Data integration is one of the most crucial challenges for current manufacturing companies. Indeed, while the extended use of software tools generate more and more data about products, processes, and production resources, still this huge amount of data is represented using different formats and non-aligned structures. This issue is worsened by the fact that data can be found scattered in not linked databases and hosted in mutually incompatible systems. The growing need to access these data and the knowledge that they encapsulate on a global view from different perspectives is addressed by various approaches in order to support the integration between involved systems. This paper deals with the applicability of Semantic Web technologies in industrial context to enhance semantic interoperability. In particular, it proposes a systematic approach to support the development of a semantic model, focusing on the combination of two main critical aspects: the reuse of existing reference models and the semantic migration of the existing legacy models. Even both the aspects have been separately studied in previous research works and even their overlap is recurring during the stage of ontology development, to the best of our knowledge the literature is missing studies covering the synergistic and automatic combination of these two aspects within a holistic approach.
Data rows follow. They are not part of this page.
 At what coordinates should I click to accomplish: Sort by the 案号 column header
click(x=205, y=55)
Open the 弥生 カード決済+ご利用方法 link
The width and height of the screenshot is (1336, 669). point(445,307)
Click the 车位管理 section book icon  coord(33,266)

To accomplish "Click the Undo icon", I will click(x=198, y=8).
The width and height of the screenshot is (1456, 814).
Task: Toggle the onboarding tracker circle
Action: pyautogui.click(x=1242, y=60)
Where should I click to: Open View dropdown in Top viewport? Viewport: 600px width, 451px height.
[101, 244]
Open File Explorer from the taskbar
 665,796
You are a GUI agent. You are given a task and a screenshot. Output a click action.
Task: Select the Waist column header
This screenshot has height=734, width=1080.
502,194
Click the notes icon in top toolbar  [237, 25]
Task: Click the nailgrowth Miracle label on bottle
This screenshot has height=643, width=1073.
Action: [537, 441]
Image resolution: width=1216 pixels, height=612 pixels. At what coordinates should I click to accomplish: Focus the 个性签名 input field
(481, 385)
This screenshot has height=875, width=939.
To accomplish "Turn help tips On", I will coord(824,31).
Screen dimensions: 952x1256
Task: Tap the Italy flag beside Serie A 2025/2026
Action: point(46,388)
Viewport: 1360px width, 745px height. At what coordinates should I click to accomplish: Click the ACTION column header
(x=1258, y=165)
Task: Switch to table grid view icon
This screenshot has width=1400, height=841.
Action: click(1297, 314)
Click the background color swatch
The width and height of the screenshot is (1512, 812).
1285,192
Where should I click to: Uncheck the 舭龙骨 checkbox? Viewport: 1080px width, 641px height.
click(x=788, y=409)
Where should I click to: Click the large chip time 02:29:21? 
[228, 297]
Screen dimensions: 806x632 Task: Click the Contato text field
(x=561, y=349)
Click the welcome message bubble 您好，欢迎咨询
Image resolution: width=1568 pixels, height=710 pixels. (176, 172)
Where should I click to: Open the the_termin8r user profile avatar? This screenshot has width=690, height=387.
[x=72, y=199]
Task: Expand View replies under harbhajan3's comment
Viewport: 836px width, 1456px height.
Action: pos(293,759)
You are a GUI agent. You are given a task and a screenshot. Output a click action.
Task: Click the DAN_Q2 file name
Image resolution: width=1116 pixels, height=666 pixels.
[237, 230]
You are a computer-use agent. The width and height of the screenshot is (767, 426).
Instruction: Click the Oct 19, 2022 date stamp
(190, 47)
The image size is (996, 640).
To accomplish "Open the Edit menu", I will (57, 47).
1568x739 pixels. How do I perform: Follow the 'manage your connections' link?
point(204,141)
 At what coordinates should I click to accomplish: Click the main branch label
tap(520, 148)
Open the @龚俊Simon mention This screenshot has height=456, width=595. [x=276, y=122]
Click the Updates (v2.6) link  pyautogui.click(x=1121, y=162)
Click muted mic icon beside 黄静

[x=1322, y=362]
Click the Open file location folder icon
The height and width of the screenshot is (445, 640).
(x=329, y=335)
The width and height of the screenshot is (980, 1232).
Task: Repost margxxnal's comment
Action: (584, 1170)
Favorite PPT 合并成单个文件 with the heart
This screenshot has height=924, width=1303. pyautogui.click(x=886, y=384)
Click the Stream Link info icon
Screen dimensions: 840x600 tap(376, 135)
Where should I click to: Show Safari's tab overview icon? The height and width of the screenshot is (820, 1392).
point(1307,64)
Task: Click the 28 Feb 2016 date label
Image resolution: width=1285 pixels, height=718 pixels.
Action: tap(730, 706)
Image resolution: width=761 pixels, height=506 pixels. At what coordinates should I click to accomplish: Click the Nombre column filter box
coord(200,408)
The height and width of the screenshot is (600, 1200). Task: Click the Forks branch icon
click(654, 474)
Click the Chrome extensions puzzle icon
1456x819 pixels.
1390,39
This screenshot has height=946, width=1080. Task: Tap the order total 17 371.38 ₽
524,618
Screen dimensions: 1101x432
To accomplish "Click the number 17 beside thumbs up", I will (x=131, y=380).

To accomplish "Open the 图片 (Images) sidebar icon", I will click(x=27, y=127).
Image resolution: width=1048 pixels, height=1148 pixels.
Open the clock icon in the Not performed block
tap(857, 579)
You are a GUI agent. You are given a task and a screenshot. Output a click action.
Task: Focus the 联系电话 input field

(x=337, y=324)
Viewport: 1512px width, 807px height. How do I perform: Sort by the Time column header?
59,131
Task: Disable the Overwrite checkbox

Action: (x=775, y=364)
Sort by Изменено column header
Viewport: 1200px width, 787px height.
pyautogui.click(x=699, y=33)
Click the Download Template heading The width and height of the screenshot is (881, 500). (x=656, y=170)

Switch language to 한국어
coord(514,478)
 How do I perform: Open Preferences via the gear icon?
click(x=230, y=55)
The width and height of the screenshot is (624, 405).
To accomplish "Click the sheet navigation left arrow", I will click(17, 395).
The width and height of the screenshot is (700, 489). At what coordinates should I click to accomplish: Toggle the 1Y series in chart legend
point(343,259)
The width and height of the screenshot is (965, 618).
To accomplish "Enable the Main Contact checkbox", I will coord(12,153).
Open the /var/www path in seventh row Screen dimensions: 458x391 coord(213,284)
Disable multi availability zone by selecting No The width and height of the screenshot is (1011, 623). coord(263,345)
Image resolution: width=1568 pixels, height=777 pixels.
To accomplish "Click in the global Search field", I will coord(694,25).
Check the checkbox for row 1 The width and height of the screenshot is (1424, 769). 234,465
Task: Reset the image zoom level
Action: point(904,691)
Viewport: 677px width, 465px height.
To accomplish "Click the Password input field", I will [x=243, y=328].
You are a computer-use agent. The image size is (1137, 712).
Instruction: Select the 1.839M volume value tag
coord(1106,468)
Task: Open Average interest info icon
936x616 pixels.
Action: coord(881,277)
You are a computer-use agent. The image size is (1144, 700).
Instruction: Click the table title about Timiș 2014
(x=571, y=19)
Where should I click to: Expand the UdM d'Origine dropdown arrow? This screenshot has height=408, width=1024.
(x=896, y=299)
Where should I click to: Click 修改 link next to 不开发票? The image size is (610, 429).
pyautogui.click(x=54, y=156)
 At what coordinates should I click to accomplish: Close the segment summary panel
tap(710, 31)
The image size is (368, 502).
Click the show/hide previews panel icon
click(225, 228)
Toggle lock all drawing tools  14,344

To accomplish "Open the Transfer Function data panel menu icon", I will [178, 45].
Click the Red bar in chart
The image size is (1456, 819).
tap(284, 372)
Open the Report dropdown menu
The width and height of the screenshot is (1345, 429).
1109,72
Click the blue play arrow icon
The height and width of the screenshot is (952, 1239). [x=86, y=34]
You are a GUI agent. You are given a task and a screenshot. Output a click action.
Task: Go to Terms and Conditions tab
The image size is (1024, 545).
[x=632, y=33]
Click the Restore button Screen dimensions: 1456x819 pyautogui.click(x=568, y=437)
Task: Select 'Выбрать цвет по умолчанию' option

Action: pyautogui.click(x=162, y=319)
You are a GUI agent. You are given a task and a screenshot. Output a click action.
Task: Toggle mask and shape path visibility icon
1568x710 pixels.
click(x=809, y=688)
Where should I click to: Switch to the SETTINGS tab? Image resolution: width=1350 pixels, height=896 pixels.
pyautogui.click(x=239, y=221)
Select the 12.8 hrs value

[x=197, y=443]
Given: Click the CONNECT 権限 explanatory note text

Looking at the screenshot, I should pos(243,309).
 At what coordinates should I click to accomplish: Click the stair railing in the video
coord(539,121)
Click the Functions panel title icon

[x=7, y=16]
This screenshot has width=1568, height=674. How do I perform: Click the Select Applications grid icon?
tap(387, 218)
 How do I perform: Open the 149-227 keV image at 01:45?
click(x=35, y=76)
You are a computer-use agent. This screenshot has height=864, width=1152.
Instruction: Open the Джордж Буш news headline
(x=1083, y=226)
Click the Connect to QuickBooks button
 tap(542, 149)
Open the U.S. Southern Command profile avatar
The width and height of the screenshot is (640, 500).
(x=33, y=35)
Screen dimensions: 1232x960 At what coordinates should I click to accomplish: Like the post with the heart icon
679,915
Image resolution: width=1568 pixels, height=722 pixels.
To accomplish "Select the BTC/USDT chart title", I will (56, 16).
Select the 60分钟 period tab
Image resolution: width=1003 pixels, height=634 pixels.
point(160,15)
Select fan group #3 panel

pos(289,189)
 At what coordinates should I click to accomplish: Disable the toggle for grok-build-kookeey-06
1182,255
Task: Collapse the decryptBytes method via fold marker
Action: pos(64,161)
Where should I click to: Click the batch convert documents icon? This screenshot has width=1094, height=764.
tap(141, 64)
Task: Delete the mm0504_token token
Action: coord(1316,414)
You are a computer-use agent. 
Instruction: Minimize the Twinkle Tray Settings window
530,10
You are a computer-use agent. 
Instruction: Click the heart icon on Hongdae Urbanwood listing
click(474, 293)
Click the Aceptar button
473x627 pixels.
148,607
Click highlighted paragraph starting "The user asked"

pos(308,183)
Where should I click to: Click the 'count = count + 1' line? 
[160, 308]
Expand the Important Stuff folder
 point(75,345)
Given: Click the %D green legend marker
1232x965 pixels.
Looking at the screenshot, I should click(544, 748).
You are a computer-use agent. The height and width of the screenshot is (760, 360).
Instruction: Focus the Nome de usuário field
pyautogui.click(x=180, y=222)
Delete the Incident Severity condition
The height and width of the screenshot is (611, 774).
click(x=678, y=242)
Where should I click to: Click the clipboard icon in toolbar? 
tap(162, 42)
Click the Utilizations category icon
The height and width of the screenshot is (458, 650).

The application possibilities of the approach are also investigated within a real case study from a high-precision mould-making company; thus demonstrating its feasibility for use in complex manufacturing contexts.

Acknowledgement

The research reported in this paper has been funded by the European Union 7th FP (FP7/2007–2013) under the grant agreement No: 314156, Engineering Apps for advanced Manufacturing Engineering (Apps4aME), and by the Italian research project Smart Manufacturing 2020 within the Cluster Tecnologico Nazionale Fabbrica Intelligente [CTN01_00163_216744].

Disclosure statement

No potential conflict of interest was reported by the authors.

Notes

Additional information

Funding

This work was supported by the Seventh Framework Programme [314156] and by the Italian Cluster Tecnologico Nazionale Fabbrica Intelligente [CTN01_00163_216744].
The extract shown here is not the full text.